LeBron’s just doing the same math everybody else does, except it’s probably just a cheesy publicity stunt to remind everyone that he’s still trying to chase another ring.

Clearly, I’m critical of LeBron as much as anyone, but as mentioned, I’ll entertain the move because I’m on the wrong side of 30 too. I used to be able to go out all night on Friday after work, wake up, play 18, day and night drink through Sunday, and show up to work Monday like nothing happened.

Those days are dead. I went to a wedding last weekend and it took me until Wednesday night to feel normal again. Granted, I’m also in my dirty martini era and still haven’t figured out the best way to pace my intake. On top of that, the typical Guinness, shots of Jim Beam and my general “I still got it” routine hasn’t changed either.

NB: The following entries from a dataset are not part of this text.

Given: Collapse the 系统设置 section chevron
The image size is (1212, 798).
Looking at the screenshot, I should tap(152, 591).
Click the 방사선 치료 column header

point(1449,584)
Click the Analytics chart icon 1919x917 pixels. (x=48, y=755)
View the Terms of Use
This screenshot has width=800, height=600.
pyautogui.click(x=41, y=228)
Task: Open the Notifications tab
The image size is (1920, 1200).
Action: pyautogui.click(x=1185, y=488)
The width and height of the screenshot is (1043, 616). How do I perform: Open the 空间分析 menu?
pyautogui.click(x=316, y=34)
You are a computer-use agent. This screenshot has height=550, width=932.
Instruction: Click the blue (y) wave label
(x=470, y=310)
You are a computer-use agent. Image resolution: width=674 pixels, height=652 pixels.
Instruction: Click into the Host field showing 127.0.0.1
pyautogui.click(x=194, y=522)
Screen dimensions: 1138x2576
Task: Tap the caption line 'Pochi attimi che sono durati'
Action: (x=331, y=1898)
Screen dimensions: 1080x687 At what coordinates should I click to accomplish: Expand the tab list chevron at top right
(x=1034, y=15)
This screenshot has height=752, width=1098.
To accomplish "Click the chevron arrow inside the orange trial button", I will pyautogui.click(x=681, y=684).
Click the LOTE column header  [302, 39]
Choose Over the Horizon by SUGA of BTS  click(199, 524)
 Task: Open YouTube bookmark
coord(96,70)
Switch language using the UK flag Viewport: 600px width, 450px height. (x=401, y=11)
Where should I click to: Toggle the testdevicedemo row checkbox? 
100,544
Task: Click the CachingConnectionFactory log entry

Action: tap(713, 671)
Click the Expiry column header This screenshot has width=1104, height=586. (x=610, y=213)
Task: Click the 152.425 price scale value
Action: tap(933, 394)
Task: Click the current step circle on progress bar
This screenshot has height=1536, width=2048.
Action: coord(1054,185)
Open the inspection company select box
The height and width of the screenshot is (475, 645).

For the record, I do not still have it. I’m also not a freak like LeBron James. That’s the difference. Maybe a few glasses of red wine with dinner knocks him out and he really needs to cut the fun stuff out to buy him and the Lakers one more run at a Larry O’.

Or maybe this is just another LeBron James article where nothing is real and we’re all still stuck paying attention to someone who constantly lies about everything. I honestly don’t know and I’m not here to judge. In fact, I’m about to pour myself a glass of bourbon.